Daycare for two
S2 starts daycare tomorrow.
I’ll be honest, I feel a little conflicted about it. I’m both excited and sad. Packing his stuff to take to daycare felt like one of the saddest things ever. It was a mix between “time is going by too fast” and “I feel like I’m cheating”. Let me explain that last part.
While S2 starts daycare tomorrow, I won’t be returning to work until mid-March. THAT makes me excited as hell. I have some personal projects that I’ve been putting off for the last year that I can finally focus on. I’ll go and use the facial/massage gift certificates that have been piling up over the last few holidays. I’ll be able to pull G out of daycare and spend some much needed 1:1 time with him and do some adventure outings. On my list are the Monterrey Bay Aquarium, San Jose Children’s Discovery Museum and whatever else strikes my fancy. S2 on the other hand will get to start daycare before stranger anxiety kicks in, which will hopefully make these first few weeks easier on us all.
Yet, I’m also sad, and… well… guilty. I feel that if I’m staying home, he should be too, since I’m staying home because of him. Also, G was 4 months old when he started daycare. S2 should have the same time with me too.
So yeah, tomorrow will be interesting. I’ve told myself though, that when I start missing my monkey too much I’ll go bring him home.
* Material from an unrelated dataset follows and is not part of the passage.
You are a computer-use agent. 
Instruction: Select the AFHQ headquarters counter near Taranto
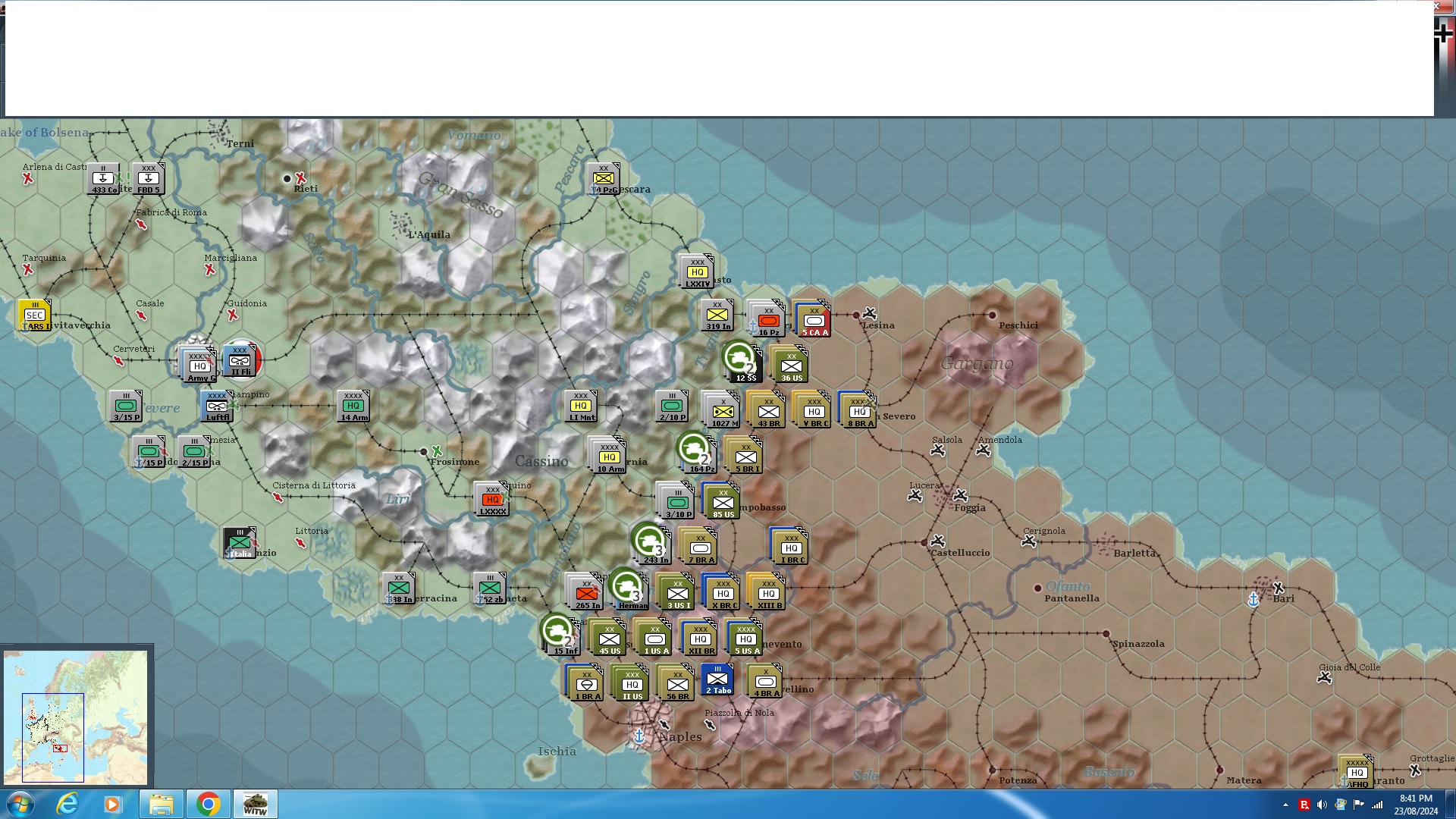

Meanwhile, I’ve been prepping G too. I told him that his little brother will be going to school with him tomorrow. I told him which room he’ll be in and the teachers he’ll be with. S later asked him if he would check up on his brother. G’s response was “No! S2 in baby room” But he did promise to be a good big brother to him.
So… wanna take bets if I’ll be crying tomorrow on my drive home all alone?